Этот поразительный Хлебников оказывается символом, даже не символом, а почти самим Христом, если угодно. Иначе не понять этой строки, апеллирующей к евангельскому сюжету, — пророк, на торжище явившейся во храм? Поэтому в этих прекрасных строках все же можно увидеть нечто кощунственное. Гораздо точнее был Маяковский, написавший в 1922 г. в некрологе «В. В. Хлебников»: «Его биография — пример поэтам и укор поэтическим дельцам»[790]. И если искать в творчестве Хлебникова нечто, имеющее поучительное вневременное начало, то именно это рыцарское поэтическое бескорыстие.
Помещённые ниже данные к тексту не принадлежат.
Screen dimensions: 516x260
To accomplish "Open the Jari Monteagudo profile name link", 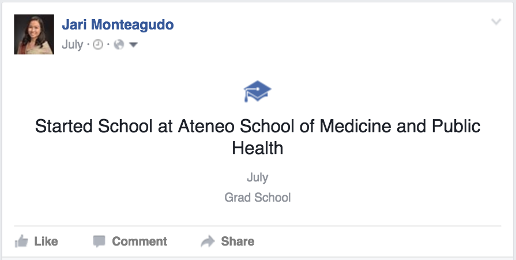I will (118, 25).
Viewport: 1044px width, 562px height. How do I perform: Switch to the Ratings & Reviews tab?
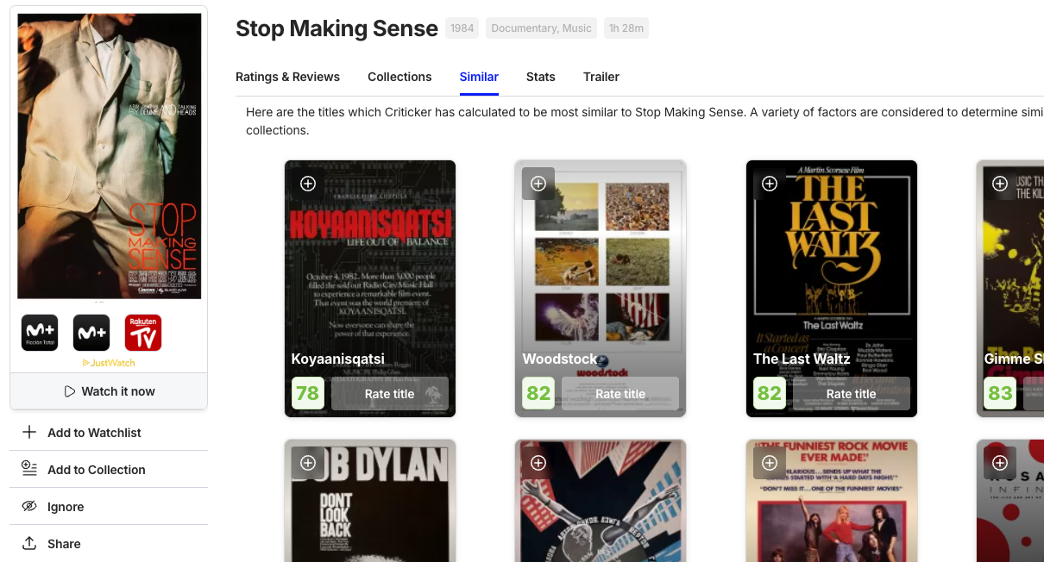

Опять сошлюсь на Маяковского: «У Хлебникова, редко имевшего даже собственные штаны, <…> бессеребренничество принимало характер настоящего подвижничества. Мученичества за поэтическую идею»[791]. Как сочеталась такая жизненно — поэтическая позиция с призывом к разбойничьему, степному грабежу — одна из загадок степной России! Возможно, рождена она была личной бытовой нищетой. Вместе с тем нельзя не порадоваться за российско — европейскую культуру, которая умеет переваривать и абсолютно чуждые ей явления, вбирая в себя духовное и осознавая опасное.
Если, конечно, это опасное осознается
Часть III. Постреволюционное бытие: попытка самоосмысления
Глава 17 О сошедшем с ума разуме. К пониманию контрутопии Е. И. Замятина «Мы»
«Мы живем одним настоящим, в самых тесных его пределах, без прошедшего и будущего. <…> Мы растем, но не созреваем. <…>
Мы подобны тем детям, которых не приучили мыслить самостоятельно».
1. Подступы к теме
Начну с того, что роман «Мы» я прочитал первый раз (в советское время) по — английски. Русского варианта достать не мог. Друзья брали книгу почитать. Помню, как я передавал роман своему другу Владимиру Кормеру. Мы решили пересечься на улице, но страх перед всевидящим оком был таков, что мы зашли в магазин, прислонили портфели к прилавку, будто передаем друг другу водку и закуску, и я передал ему «Мы». Мой приятель сказал: «Мы как два шпиона. Пожива для гебешников». Но «хранители» — в романе вариант чекистов — нас не арестовали, водки мы выпили. Впрочем, роман читался запоем и был покрепче любой водки.